### ARTICLE
SSO Integration with OIDC

# Using OIDC with Azure AD for AKS
apiVersion: v1
kind: ConfigMap
metadata:
  name: azure-ad-oidc-config
  namespace: kube-system
data:
  oidc-client-id: "xxxxxxxx-xxxx-xxxx-xxxx-xxxxxxxxxxxx"
  oidc-issuer-url: "https://sts.windows.net/xxxxxxxx-xxxx-xxxx-xxxx-xxxxxxxxxxxx/"
  oidc-username-claim: "email"
  oidc-groups-claim: "groups"

Audit Logging & Monitoring

Enhanced Audit Policy

apiVersion: audit.k8s.io/v1
kind: Policy
rules:
# Log all requests at the Metadata level
- level: Metadata
  # Long-running requests like watches that aren't recorded at RequestReceived
  omitStages:
    - "RequestReceived"
# Log pod changes at RequestResponse level
- level: RequestResponse
  resources:
  - group: ""
    resources: ["pods"]
# Log auth at RequestResponse level
- level: RequestResponse
  resources:
  - group: "authentication.k8s.io"
    resources: ["*"]
# Log all other resources at the Metadata level
- level: Metadata
  # Long-running requests like watches that aren't recorded at RequestReceived
  omitStages:
    - "RequestReceived"

Security-Focused Monitoring

# Falco security monitoring
apiVersion: apps/v1
kind: DaemonSet
metadata:
  name: falco
  namespace: security
spec:
  selector:
    matchLabels:
      app: falco
  template:
    metadata:
      labels:
        app: falco
    spec:
      containers:
      - name: falco
        image: falcosecurity/falco:latest
        securityContext:
          privileged: true
        volumeMounts:
        - mountPath: /var/run/docker.sock
          name: docker-socket
        - mountPath: /host/var/run/docker.sock
          name: docker-socket
        - mountPath: /host/dev
          name: dev-fs
        - mountPath: /host/proc
          name: proc-fs
          readOnly: true
        - mountPath: /host/boot
          name: boot-fs
          readOnly: true
        - mountPath: /host/lib/modules
          name: lib-modules
          readOnly: true
        - mountPath: /host/usr
          name: usr-fs
          readOnly: true
        - mountPath: /etc/falco
          name: falco-config
      volumes:
      - name: docker-socket
        hostPath:
          path: /var/run/docker.sock
      - name: dev-fs
        hostPath:
          path: /dev
      - name: proc-fs
        hostPath:
          path: /proc
      - name: boot-fs
        hostPath:
          path: /boot
      - name: lib-modules
        hostPath:
          path: /lib/modules
      - name: usr-fs
        hostPath:
          path: /usr
      - name: falco-config
        configMap:
          name: falco-config

Compliance Automation

Continuous Compliance Validation

# Kyverno policy for PCI-DSS compliance
apiVersion: kyverno.io/v1
kind: ClusterPolicy
metadata:
  name: pci-dss-restricted
spec:
  validationFailureAction: Enforce
  rules:
  - name: host-path-volumes-restricted
    match:
      resources:
        kinds:
        - Pod
    validate:
      message: "Host path volumes are not allowed for PCI-DSS compliance"

### SOURCE MATERIAL
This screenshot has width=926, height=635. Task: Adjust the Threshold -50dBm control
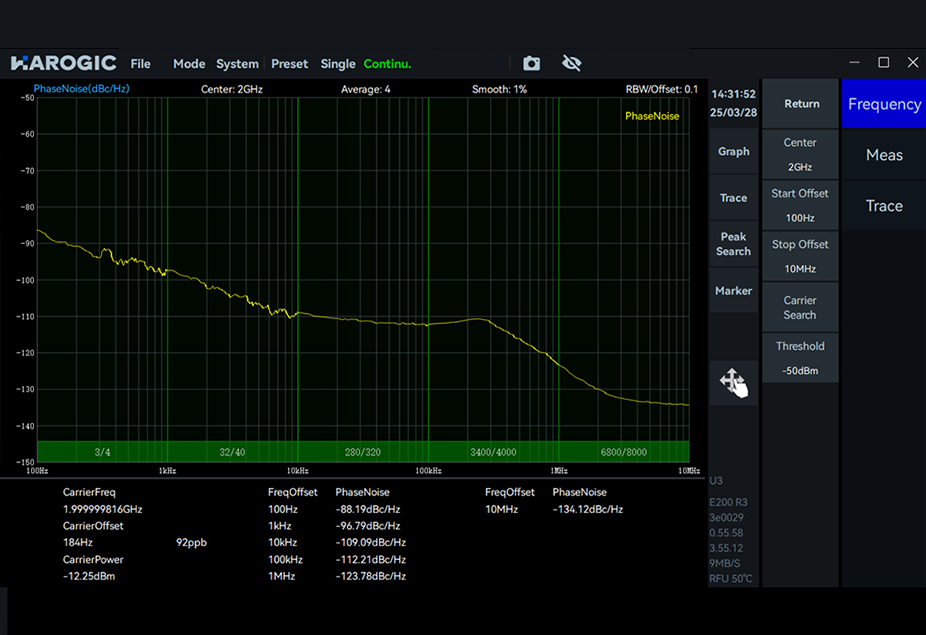point(799,358)
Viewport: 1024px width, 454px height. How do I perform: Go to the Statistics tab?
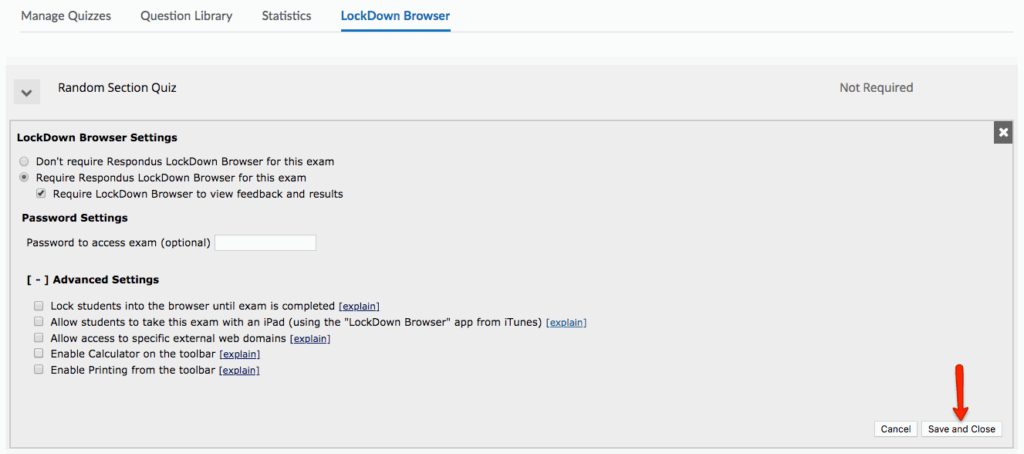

### WHAT TO DO
1 - In the Kubernetes security configuration text, which container image does the Falco DaemonSet specify?
2 - Resume the Kubernetes security configuration text from the point at which it stops.

### RESULTS BY TASK
1 - falcosecurity/falco:latest

2 -
      pattern:
        spec:
          =(volumes):
            - =(hostPath): "null"
  - name: require-pod-probes
    match:
      resources:
        kinds:
        - Deployment
    validate:
      message: "Liveness and readiness probes are required"
      pattern:
        spec:
          template:
            spec:
              containers:
              - livenessProbe:
                  =(httpGet):
                    path: "*"
                    port: "*"
                readinessProbe:
                  =(httpGet):
                    path: "*"
                    port: "*"

Compliance Scanning and Reporting

# Trivy Operator configuration for vulnerability reporting
apiVersion: aquasecurity.github.io/v1alpha1
kind: VulnerabilityReport
metadata:
  name: app-vulnerability-report
  namespace: compliance
spec:
  target:
    resource:
      apiVersion: apps/v1
      kind: Deployment
      name: web-application
      namespace: production
  scanner:
    name: Trivy
    parameters:
      - name: "ignoreUnfixed"
        value: "true"
      - name: "severity"
        value: "CRITICAL,HIGH"
  schedule: "0 */6 * * *" # Every 6 hours

Disaster Recovery & Security Incident Response

Security Incident Response Plan

  1. Detection: Monitor security alerts from:

    • Kubernetes audit logs

    • Container runtime security tools (Falco)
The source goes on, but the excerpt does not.